Prior research has established a link between adverse pregnancy outcomes, or APOs, such as preeclampsia, and a woman's future heart disease and stroke risk. But there was little data showing how preeclampsia and other pregnancy-related complications might affect when a woman had a first stroke.

In the study, researchers used data from the Finnish nationwide health registry for 130,764 women who gave birth after 1969, when the birth registry was established. The analysis included 285,545 births. Researchers defined APOs as any pregnancy affected by gestational hypertension, preeclampsia, eclampsia, having the placenta separate from the wall of the uterus or if babies were born before reaching full term or at low birthweights.

Overall, nearly 15% of the women (19,442) had one adverse pregnancy outcome and nearly 3% (3,639) had multiple APOs. Compared to women whose pregnancies were free of complications, women who had APOs had a higher proportion of obesity, hypertension, high cholesterol, heart disease and migraines.

Strokes occurred in 5.4% (7,006) of the women in the study. Strokes were counted if they occurred more than a year after the baby was born. The study included larger strokes caused by blood clots and bleeding in the brain as well as smaller strokes known as transient ischemic attacks, or TIAs.

Among women with no history of APOs, the median age for a first stroke was 59 years.
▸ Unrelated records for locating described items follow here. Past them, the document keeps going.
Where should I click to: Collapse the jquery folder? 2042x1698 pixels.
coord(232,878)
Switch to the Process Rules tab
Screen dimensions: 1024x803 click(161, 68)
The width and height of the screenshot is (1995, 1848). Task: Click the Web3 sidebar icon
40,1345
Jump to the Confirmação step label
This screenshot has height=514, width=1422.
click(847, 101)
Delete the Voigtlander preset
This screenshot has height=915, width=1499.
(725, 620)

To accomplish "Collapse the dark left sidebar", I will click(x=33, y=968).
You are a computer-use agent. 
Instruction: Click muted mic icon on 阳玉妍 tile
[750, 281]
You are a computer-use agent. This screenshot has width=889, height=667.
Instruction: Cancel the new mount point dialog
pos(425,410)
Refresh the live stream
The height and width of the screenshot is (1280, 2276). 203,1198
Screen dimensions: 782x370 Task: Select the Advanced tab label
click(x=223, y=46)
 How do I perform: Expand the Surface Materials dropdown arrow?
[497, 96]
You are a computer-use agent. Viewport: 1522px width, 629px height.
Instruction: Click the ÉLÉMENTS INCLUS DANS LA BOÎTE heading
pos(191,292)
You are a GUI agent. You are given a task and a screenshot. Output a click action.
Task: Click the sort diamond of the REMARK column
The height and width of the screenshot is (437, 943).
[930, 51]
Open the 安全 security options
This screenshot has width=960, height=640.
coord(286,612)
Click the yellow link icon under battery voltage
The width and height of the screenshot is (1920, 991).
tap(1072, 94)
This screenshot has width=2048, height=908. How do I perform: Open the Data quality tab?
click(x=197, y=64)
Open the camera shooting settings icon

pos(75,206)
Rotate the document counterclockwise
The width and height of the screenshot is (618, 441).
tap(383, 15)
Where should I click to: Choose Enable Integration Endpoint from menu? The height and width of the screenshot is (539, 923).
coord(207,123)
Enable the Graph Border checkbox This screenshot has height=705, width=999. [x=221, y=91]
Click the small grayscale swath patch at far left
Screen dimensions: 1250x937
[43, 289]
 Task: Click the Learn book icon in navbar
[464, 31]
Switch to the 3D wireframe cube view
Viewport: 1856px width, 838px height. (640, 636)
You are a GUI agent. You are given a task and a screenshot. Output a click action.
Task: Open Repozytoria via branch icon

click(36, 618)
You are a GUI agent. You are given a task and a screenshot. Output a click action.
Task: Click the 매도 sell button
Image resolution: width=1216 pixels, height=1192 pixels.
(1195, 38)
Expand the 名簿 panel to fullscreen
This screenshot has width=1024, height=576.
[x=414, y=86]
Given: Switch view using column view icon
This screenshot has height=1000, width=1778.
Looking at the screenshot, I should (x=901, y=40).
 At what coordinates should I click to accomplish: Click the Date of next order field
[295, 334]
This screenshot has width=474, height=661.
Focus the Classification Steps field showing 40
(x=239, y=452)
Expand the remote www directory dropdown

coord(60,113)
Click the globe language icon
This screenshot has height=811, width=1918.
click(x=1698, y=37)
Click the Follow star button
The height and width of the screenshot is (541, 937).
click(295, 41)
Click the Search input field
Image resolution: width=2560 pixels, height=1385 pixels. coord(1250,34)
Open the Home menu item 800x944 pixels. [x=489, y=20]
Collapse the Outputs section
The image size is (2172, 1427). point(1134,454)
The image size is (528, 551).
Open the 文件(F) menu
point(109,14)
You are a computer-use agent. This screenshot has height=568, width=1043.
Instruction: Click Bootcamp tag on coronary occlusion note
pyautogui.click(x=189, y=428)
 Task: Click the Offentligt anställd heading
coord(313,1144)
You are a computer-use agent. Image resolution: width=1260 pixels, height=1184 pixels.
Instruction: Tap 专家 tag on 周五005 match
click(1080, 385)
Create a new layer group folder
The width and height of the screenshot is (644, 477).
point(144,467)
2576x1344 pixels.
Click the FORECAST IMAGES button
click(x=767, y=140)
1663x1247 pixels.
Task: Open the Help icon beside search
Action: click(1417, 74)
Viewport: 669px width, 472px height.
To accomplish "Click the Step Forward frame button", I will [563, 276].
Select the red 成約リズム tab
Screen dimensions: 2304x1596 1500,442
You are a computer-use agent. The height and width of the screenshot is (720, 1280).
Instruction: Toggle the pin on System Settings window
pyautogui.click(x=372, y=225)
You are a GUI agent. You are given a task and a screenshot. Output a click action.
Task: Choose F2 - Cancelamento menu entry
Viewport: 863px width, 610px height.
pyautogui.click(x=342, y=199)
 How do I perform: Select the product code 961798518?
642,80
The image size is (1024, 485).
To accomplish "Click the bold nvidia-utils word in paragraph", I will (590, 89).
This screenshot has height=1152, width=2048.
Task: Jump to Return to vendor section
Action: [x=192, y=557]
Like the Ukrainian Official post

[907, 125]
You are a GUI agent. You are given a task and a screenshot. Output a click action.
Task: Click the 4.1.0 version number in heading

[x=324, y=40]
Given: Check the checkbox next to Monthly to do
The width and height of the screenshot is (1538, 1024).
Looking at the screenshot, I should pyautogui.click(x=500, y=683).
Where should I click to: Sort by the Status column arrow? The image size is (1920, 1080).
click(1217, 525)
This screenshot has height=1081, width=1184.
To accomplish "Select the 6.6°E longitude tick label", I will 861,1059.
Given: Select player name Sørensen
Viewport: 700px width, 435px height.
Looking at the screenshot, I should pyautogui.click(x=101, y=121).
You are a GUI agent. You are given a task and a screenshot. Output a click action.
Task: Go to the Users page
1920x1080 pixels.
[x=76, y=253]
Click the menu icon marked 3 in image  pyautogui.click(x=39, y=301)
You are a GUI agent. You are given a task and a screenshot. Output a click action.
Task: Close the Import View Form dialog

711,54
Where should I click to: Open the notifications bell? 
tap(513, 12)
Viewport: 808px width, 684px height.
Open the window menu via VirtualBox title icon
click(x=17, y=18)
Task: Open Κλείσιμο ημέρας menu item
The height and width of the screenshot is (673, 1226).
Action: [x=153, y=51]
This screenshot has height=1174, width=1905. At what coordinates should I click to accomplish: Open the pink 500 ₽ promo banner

Those with one APO had a first stroke at a median age of 55. Women who had multiple complicated pregnancies had strokes at a median age of 51. Those with multiple poor-outcome pregnancies had twice the risk of having a stroke before age 45, compared to women with no APOs.

Miller said health care professionals who oversee a woman's pregnancy should immediately refer those who have complications – especially recurrent complications – for stroke prevention.

"We can actually change this," she said. "We can identify people who had recurrent adverse pregnancy outcomes as a group of very high-risk people. That group of people falls into a group that should be given aggressive primary prevention."

Ideally, stroke prevention should begin even earlier – before a woman becomes pregnant, said Dr. Nisha Parikh, an associate professor of clinical medicine at the University of California, San Francisco.

"We're starting to recognize that doing cardiovascular prevention in the context of a woman's life course is important further and further upstream," she said. "Doing the prevention as early as possible is important."

Parikh, who was not involved in the study, chaired the writing committee for a 2021 American Heart Association scientific statement on adverse pregnancy outcomes and cardiovascular disease. The statement highlighted the need for greater prevention efforts, such as adopting a heart-healthy diet and increasing physical activity, for women with a history of APOs, and it encouraged addressing these risks during routine pre-pregnancy care.

She called the new study powerful because it looked at the added risk of having multiple pregnancies with poor outcomes. "Most women have recurrent pregnancies," Parikh said. "And if you've had one adverse pregnancy outcome, you're at high risk for having another."

For women known to be high risk, there are steps to reduce those risks, Miller said. For example, taking low-dose aspirin can help prevent preeclampsia, a hypertension-related complication that also increases a woman's risk for dying during pregnancy.

Health care professionals can also encourage women who have had APOs to take other measures, she said, such as taking statins to lower cholesterol levels, quitting smoking or improving their sleep habits. "There's a lot people can do to reduce stroke risk on an individual level."

Parikh said health care professionals need to routinely ask women about their pregnancy histories to identify those who might benefit from earlier stroke prevention efforts.

"It is easy enough to ask about adverse pregnancy outcomes, but as clinicians we tend not to ask these questions," Parikh said. "Everyone should be asking. This is history taking. It costs nothing. It just takes careful attention."